* **Task to complete**: Extract the lines of the data below word for word, starting at the line that contains "Select the Art. 3 CUANTIA INESTIMABL text row" and ending at the line that contains "I will coord(268,120).", with both of those lines included.

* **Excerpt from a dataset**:
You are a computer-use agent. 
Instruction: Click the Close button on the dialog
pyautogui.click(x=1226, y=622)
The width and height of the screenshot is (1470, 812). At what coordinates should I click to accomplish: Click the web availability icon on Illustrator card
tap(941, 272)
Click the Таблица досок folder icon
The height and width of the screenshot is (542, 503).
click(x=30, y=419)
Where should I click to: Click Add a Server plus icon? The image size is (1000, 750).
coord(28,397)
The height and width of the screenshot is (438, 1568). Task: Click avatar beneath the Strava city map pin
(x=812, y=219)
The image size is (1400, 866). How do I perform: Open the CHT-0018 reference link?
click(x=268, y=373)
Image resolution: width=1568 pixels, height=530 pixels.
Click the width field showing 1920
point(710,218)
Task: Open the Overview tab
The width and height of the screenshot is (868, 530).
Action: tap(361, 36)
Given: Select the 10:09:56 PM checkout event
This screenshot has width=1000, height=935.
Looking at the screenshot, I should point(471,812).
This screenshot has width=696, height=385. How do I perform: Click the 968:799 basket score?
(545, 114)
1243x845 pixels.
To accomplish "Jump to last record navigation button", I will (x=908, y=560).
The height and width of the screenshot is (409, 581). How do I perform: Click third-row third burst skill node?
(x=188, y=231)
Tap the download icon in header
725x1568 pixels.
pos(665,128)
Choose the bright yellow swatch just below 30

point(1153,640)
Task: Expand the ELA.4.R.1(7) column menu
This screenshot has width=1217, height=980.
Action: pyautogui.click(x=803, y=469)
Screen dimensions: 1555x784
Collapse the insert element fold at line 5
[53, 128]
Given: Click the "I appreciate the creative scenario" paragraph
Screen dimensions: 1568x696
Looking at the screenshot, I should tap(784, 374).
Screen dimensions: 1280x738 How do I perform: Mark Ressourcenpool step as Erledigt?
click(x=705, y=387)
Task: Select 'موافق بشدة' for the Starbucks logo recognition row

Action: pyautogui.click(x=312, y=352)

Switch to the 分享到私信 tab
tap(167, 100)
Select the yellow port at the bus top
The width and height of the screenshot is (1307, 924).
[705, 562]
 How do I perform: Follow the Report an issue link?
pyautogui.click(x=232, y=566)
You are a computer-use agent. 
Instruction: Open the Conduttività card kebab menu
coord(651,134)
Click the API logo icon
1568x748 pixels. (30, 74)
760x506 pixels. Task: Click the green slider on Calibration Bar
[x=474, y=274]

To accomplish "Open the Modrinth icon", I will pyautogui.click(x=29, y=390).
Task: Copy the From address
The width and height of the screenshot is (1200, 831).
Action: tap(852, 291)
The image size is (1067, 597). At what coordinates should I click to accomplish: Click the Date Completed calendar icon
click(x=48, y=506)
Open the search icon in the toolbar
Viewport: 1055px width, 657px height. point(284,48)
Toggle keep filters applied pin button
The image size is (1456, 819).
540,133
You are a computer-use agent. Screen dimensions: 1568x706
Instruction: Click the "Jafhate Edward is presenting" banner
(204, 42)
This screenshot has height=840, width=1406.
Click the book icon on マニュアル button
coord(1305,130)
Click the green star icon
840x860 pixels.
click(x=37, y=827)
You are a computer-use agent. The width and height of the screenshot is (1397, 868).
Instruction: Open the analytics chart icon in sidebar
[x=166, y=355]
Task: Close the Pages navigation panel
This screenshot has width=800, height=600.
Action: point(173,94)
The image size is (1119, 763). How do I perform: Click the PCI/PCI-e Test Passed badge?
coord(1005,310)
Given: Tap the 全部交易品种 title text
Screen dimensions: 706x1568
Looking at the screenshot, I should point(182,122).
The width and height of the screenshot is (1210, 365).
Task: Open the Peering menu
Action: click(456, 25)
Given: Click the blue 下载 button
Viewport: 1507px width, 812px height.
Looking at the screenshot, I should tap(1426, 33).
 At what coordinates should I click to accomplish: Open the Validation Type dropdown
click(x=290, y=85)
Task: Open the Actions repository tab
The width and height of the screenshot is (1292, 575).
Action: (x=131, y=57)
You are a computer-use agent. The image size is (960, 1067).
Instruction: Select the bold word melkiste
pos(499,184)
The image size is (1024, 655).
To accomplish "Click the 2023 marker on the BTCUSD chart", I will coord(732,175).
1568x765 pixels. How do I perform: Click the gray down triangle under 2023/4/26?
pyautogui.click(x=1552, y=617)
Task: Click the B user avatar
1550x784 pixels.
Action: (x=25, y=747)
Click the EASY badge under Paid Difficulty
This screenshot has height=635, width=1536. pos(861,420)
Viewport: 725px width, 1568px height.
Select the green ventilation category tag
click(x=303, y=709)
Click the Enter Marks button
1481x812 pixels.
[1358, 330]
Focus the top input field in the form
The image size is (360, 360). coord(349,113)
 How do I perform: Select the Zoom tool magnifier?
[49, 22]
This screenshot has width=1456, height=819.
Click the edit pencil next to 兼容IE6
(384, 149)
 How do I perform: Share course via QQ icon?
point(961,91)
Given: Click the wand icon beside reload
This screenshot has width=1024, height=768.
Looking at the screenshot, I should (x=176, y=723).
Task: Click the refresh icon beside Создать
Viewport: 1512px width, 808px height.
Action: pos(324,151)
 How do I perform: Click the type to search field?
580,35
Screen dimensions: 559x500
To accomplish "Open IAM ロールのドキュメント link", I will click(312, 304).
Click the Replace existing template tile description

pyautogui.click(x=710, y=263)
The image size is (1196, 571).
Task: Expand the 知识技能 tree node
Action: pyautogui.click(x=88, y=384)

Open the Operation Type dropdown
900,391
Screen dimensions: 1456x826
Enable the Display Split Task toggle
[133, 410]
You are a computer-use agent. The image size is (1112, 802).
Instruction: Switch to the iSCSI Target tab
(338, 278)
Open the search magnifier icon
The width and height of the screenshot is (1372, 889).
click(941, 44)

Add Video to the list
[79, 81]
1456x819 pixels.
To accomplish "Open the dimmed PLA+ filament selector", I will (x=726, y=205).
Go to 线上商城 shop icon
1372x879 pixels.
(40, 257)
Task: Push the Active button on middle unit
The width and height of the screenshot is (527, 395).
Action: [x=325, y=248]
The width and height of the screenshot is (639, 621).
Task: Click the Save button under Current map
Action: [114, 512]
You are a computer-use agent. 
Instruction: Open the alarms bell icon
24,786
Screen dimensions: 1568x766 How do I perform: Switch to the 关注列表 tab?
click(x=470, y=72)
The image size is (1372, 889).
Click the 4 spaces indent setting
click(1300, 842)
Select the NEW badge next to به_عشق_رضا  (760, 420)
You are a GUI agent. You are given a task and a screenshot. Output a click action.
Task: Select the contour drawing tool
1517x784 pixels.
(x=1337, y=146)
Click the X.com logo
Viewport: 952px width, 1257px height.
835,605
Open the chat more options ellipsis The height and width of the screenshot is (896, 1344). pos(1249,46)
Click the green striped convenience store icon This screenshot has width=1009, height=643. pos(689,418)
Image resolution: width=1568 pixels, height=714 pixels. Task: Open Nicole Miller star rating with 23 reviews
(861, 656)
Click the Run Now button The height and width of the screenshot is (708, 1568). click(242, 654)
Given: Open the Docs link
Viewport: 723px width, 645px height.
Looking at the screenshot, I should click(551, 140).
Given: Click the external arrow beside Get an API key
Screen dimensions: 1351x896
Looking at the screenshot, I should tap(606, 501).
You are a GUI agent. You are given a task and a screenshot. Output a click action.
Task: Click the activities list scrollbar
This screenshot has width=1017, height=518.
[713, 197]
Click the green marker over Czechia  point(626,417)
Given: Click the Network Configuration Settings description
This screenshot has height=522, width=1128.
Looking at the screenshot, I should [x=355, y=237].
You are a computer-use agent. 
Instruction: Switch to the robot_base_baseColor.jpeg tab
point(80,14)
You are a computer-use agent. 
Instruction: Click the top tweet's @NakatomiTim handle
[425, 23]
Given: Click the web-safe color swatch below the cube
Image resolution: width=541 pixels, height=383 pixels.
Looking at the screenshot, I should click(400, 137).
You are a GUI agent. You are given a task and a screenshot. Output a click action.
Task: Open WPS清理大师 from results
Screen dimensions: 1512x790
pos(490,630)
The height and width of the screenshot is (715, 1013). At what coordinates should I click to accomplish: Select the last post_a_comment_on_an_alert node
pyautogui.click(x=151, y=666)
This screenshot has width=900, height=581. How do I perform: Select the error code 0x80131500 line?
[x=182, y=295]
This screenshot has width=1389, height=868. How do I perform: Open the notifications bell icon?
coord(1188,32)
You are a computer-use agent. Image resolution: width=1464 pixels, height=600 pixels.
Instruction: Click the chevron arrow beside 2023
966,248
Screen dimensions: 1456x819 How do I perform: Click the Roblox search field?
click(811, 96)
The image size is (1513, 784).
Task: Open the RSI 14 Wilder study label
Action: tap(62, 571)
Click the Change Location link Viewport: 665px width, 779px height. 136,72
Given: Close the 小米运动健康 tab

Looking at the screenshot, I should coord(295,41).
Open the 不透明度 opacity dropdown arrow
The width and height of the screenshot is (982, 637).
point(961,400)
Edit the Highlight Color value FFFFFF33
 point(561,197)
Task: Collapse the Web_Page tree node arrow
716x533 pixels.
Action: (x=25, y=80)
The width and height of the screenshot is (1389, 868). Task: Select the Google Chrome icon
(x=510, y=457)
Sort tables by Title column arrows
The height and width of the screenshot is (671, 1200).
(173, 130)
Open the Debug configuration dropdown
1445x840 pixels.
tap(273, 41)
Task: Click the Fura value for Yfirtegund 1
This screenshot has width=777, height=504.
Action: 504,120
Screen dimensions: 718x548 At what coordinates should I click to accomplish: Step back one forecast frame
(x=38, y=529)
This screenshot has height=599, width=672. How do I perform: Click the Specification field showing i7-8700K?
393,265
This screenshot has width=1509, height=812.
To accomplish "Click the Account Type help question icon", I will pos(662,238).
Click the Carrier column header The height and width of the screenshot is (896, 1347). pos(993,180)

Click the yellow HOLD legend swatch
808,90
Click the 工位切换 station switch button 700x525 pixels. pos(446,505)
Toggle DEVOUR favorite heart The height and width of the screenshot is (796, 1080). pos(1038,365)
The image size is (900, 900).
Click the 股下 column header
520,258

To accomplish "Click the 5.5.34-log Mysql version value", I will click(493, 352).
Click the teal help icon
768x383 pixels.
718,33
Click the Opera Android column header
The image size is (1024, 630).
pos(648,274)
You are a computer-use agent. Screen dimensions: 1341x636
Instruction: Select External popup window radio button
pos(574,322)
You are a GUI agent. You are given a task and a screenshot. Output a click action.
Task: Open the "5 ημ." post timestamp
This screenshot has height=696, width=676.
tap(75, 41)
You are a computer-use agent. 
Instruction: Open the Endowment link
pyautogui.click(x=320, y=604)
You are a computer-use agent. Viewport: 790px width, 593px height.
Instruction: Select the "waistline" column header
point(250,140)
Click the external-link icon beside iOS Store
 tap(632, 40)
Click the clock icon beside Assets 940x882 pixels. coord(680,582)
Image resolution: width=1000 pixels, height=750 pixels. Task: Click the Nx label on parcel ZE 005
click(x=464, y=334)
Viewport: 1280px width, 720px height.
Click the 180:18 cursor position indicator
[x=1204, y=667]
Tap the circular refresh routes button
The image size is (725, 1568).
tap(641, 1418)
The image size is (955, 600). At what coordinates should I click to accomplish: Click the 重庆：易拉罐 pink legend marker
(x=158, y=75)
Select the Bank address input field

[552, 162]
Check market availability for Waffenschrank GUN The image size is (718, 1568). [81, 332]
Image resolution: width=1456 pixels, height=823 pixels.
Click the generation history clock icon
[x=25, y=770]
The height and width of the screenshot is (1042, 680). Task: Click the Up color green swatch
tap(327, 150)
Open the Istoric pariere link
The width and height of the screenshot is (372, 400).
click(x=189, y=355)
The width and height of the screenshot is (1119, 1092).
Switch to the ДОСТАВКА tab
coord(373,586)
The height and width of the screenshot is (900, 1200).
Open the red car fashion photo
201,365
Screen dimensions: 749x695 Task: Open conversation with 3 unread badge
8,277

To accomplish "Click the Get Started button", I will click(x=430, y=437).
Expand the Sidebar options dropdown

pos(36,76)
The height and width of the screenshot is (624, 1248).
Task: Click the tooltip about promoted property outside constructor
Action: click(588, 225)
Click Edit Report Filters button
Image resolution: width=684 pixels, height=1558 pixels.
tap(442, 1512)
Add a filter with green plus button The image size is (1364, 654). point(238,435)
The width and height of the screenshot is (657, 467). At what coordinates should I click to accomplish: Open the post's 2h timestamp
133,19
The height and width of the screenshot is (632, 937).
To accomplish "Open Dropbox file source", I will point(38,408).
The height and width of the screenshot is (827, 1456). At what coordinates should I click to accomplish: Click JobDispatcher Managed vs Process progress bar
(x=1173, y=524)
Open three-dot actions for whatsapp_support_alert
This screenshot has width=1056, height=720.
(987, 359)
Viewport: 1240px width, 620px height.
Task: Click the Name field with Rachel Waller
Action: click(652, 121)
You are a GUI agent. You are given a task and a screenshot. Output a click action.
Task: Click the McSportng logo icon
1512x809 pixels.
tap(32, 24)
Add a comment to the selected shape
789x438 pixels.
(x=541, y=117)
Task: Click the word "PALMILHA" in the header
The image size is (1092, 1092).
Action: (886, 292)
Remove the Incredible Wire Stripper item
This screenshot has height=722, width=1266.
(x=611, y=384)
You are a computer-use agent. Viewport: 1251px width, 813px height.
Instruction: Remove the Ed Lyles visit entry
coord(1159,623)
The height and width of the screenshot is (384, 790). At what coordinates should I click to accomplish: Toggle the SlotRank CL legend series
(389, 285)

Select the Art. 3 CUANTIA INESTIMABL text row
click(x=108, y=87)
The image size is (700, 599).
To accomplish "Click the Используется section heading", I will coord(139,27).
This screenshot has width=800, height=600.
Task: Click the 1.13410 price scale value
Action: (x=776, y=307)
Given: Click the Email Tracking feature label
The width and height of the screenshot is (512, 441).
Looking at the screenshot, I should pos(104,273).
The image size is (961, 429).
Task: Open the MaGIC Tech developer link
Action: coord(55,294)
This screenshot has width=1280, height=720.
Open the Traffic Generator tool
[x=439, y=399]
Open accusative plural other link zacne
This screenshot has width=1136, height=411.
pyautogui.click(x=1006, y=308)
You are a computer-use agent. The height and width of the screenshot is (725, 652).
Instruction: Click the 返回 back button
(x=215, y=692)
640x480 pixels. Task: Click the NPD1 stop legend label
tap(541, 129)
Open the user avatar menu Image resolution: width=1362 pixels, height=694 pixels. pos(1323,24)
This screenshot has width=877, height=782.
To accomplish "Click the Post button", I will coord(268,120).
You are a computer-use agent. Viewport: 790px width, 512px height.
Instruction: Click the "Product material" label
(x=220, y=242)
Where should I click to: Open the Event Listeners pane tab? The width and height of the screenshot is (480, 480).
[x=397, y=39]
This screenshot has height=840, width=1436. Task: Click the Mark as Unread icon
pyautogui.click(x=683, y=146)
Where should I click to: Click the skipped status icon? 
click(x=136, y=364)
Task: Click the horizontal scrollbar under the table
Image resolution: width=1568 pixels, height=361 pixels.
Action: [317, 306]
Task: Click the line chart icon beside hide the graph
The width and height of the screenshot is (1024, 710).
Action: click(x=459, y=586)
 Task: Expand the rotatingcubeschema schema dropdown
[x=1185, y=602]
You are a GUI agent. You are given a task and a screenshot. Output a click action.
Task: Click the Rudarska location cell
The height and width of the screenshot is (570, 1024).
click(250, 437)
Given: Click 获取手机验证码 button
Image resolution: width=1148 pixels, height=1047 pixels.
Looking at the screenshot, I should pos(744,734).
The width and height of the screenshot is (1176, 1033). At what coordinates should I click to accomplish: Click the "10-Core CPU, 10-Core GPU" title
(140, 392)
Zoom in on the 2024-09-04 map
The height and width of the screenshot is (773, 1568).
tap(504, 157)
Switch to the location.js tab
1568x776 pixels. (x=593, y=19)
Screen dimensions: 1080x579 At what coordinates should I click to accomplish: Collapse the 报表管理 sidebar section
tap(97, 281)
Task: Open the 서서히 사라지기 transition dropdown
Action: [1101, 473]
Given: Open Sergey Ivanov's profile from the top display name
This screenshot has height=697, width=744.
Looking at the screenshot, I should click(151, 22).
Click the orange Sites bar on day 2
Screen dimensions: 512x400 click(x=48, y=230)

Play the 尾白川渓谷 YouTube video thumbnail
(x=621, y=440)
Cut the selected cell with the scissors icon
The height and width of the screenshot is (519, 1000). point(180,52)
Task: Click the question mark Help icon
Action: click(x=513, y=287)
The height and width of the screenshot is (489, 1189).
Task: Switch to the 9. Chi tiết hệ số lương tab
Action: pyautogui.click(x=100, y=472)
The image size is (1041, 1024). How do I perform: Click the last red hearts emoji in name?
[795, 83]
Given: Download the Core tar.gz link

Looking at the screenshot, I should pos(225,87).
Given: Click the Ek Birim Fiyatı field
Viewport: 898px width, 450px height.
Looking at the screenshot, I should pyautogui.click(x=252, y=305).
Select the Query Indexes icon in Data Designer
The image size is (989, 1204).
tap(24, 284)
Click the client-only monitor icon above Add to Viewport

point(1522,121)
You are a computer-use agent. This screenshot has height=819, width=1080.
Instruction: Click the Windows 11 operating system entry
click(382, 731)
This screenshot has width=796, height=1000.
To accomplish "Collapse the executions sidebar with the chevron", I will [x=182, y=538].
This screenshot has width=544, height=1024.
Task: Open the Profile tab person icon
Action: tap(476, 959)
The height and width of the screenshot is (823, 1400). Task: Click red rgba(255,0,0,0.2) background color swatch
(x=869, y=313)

* **Solution to the problem**:
Select the Art. 3 CUANTIA INESTIMABL text row
click(x=108, y=87)
The image size is (700, 599).
To accomplish "Click the Используется section heading", I will coord(139,27).
This screenshot has width=800, height=600.
Task: Click the 1.13410 price scale value
Action: (x=776, y=307)
Given: Click the Email Tracking feature label
The width and height of the screenshot is (512, 441).
Looking at the screenshot, I should pos(104,273).
The image size is (961, 429).
Task: Open the MaGIC Tech developer link
Action: coord(55,294)
This screenshot has width=1280, height=720.
Open the Traffic Generator tool
[x=439, y=399]
Open accusative plural other link zacne
This screenshot has width=1136, height=411.
pyautogui.click(x=1006, y=308)
You are a computer-use agent. The height and width of the screenshot is (725, 652).
Instruction: Click the 返回 back button
(x=215, y=692)
640x480 pixels. Task: Click the NPD1 stop legend label
tap(541, 129)
Open the user avatar menu Image resolution: width=1362 pixels, height=694 pixels. pos(1323,24)
This screenshot has width=877, height=782.
To accomplish "Click the Post button", I will coord(268,120).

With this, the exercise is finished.